The Centers for Disease Control and Prevention (CDC) have issued new guidelines advocating for the testing of all perinatally exposed infants and children for the Hepatitis C Virus (HCV). These guidelines also propose that positive cases be referred for appropriate care and curative treatments which are approved for children as young as three years old.
Lakshmi Panagiotakopoulos, MD, of the Division of Viral Hepatitis, National Center for HIV, Viral Hepatitis, STD, and Tuberculosis Prevention, CDC, and her team have strongly endorsed these measures as they are vital for the eradication of Hepatitis C. The team laid out four main recommendations intended to address the surge in HCV incidence among reproductive-age individuals throughout the last decade, as well as the worrying percentage of perinatally exposed infants and children afflicted with HCV infection. These recommendations work in tandem with the universal Hepatitis C screening guidelines for adults released in 2020, which encourage regular testing for pregnant women during each pregnancy. The guidelines also review and update the testing techniques and their timing as per the advancements in technology since 1998.
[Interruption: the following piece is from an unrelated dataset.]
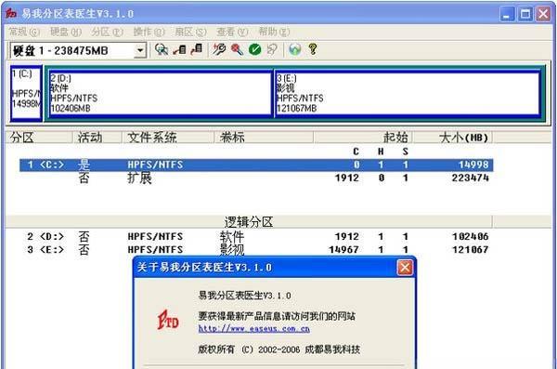Click the www.easeus.com.cn website link
The height and width of the screenshot is (369, 557).
[x=254, y=328]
The team notes the inconsistent testing of pregnant persons for HCV RNA, leading to perinatal exposure in infants. They assert that this may stem from the recent shift from risk-based to universal screening, leading to a transition period for the uptake of HCV screening during pregnancy. The researchers also noted several factors contributing to HCV transmission, such as poorly controlled HIV co-infections which are more common in pregnant persons who inject drugs, and the increased risk with lengthy membrane ruptures before delivery or the use of internal fetal monitoring. The team strongly suggested conducting cost-effectiveness calculations to point out that cost remains a significant barrier to treatment.
The studies concluded that testing infants known to have perinatal exposure through a nucleic acid test (NAT) for HCV RNA at ages between 2 to 6 months can simultaneously achieve cost savings and improved health outcomes. They stressed the need for a better understanding of how to bridge the gap between detection and proper healthcare for these infants, and the much-needed identification of barriers to testing and the reasons behind lacking follow-up after identification.